Given entries:

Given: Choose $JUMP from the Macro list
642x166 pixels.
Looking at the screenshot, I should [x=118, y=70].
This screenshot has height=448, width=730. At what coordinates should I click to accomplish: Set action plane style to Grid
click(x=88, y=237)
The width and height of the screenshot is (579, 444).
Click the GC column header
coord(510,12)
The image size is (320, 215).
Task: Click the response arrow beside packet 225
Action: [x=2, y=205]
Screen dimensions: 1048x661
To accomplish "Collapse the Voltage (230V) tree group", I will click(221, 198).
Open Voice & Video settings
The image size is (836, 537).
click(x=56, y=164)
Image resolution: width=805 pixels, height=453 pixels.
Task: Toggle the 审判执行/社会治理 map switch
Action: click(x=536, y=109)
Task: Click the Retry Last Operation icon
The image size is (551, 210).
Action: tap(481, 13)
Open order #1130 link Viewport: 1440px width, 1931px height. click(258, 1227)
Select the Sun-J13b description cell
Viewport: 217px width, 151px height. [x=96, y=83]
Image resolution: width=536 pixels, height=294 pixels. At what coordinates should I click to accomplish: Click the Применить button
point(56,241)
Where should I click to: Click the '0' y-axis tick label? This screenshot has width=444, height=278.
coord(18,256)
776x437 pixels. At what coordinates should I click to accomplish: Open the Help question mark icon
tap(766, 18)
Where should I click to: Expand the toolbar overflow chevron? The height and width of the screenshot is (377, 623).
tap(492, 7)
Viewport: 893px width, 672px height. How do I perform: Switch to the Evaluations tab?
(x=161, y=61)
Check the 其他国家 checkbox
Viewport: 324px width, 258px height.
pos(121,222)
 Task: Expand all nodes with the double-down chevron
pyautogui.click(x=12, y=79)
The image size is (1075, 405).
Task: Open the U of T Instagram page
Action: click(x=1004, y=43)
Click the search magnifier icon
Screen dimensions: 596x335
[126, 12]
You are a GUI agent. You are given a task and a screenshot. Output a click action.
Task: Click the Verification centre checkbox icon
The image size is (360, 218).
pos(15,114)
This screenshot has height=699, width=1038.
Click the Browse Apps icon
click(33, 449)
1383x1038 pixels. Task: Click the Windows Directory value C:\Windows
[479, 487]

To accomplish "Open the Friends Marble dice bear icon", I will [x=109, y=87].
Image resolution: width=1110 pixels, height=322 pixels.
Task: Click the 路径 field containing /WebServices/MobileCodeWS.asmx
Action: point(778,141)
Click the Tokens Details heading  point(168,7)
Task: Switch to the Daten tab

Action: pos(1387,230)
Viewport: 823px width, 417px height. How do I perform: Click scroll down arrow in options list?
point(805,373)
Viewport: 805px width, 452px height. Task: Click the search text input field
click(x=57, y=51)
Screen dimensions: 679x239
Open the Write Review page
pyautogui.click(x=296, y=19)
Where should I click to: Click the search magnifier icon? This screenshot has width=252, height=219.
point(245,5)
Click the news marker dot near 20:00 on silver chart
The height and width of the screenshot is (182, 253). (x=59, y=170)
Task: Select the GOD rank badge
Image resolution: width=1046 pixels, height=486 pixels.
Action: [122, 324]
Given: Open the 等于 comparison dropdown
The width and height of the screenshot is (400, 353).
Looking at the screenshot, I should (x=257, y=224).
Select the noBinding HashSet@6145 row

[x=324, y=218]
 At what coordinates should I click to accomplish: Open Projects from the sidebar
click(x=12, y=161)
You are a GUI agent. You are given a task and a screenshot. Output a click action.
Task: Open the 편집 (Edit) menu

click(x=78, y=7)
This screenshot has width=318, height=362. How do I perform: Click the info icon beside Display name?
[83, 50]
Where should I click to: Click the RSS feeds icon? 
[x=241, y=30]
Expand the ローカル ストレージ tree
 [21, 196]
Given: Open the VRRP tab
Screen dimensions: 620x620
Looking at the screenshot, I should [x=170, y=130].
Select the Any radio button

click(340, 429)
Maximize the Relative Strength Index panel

Task description:
Your response must contain all of the records, copied exactly.

Task result:
Given: Choose $JUMP from the Macro list
642x166 pixels.
Looking at the screenshot, I should [x=118, y=70].
This screenshot has height=448, width=730. At what coordinates should I click to accomplish: Set action plane style to Grid
click(x=88, y=237)
The width and height of the screenshot is (579, 444).
Click the GC column header
coord(510,12)
The image size is (320, 215).
Task: Click the response arrow beside packet 225
Action: [x=2, y=205]
Screen dimensions: 1048x661
To accomplish "Collapse the Voltage (230V) tree group", I will click(221, 198).
Open Voice & Video settings
The image size is (836, 537).
click(x=56, y=164)
Image resolution: width=805 pixels, height=453 pixels.
Task: Toggle the 审判执行/社会治理 map switch
Action: click(x=536, y=109)
Task: Click the Retry Last Operation icon
The image size is (551, 210).
Action: tap(481, 13)
Open order #1130 link Viewport: 1440px width, 1931px height. click(258, 1227)
Select the Sun-J13b description cell
Viewport: 217px width, 151px height. [x=96, y=83]
Image resolution: width=536 pixels, height=294 pixels. At what coordinates should I click to accomplish: Click the Применить button
point(56,241)
Where should I click to: Click the '0' y-axis tick label? This screenshot has width=444, height=278.
coord(18,256)
776x437 pixels. At what coordinates should I click to accomplish: Open the Help question mark icon
tap(766, 18)
Where should I click to: Expand the toolbar overflow chevron? The height and width of the screenshot is (377, 623).
tap(492, 7)
Viewport: 893px width, 672px height. How do I perform: Switch to the Evaluations tab?
(x=161, y=61)
Check the 其他国家 checkbox
Viewport: 324px width, 258px height.
pos(121,222)
 Task: Expand all nodes with the double-down chevron
pyautogui.click(x=12, y=79)
The image size is (1075, 405).
Task: Open the U of T Instagram page
Action: click(x=1004, y=43)
Click the search magnifier icon
Screen dimensions: 596x335
[126, 12]
You are a GUI agent. You are given a task and a screenshot. Output a click action.
Task: Click the Verification centre checkbox icon
The image size is (360, 218).
pos(15,114)
This screenshot has height=699, width=1038.
Click the Browse Apps icon
click(33, 449)
1383x1038 pixels. Task: Click the Windows Directory value C:\Windows
[479, 487]

To accomplish "Open the Friends Marble dice bear icon", I will [x=109, y=87].
Image resolution: width=1110 pixels, height=322 pixels.
Task: Click the 路径 field containing /WebServices/MobileCodeWS.asmx
Action: point(778,141)
Click the Tokens Details heading  point(168,7)
Task: Switch to the Daten tab

Action: pos(1387,230)
Viewport: 823px width, 417px height. How do I perform: Click scroll down arrow in options list?
point(805,373)
Viewport: 805px width, 452px height. Task: Click the search text input field
click(x=57, y=51)
Screen dimensions: 679x239
Open the Write Review page
pyautogui.click(x=296, y=19)
Where should I click to: Click the search magnifier icon? This screenshot has width=252, height=219.
point(245,5)
Click the news marker dot near 20:00 on silver chart
The height and width of the screenshot is (182, 253). (x=59, y=170)
Task: Select the GOD rank badge
Image resolution: width=1046 pixels, height=486 pixels.
Action: [122, 324]
Given: Open the 等于 comparison dropdown
The width and height of the screenshot is (400, 353).
Looking at the screenshot, I should (x=257, y=224).
Select the noBinding HashSet@6145 row

[x=324, y=218]
 At what coordinates should I click to accomplish: Open Projects from the sidebar
click(x=12, y=161)
You are a GUI agent. You are given a task and a screenshot. Output a click action.
Task: Open the 편집 (Edit) menu

click(x=78, y=7)
This screenshot has width=318, height=362. How do I perform: Click the info icon beside Display name?
[83, 50]
Where should I click to: Click the RSS feeds icon? 
[x=241, y=30]
Expand the ローカル ストレージ tree
 [21, 196]
Given: Open the VRRP tab
Screen dimensions: 620x620
Looking at the screenshot, I should [x=170, y=130].
Select the Any radio button

click(340, 429)
Maximize the Relative Strength Index panel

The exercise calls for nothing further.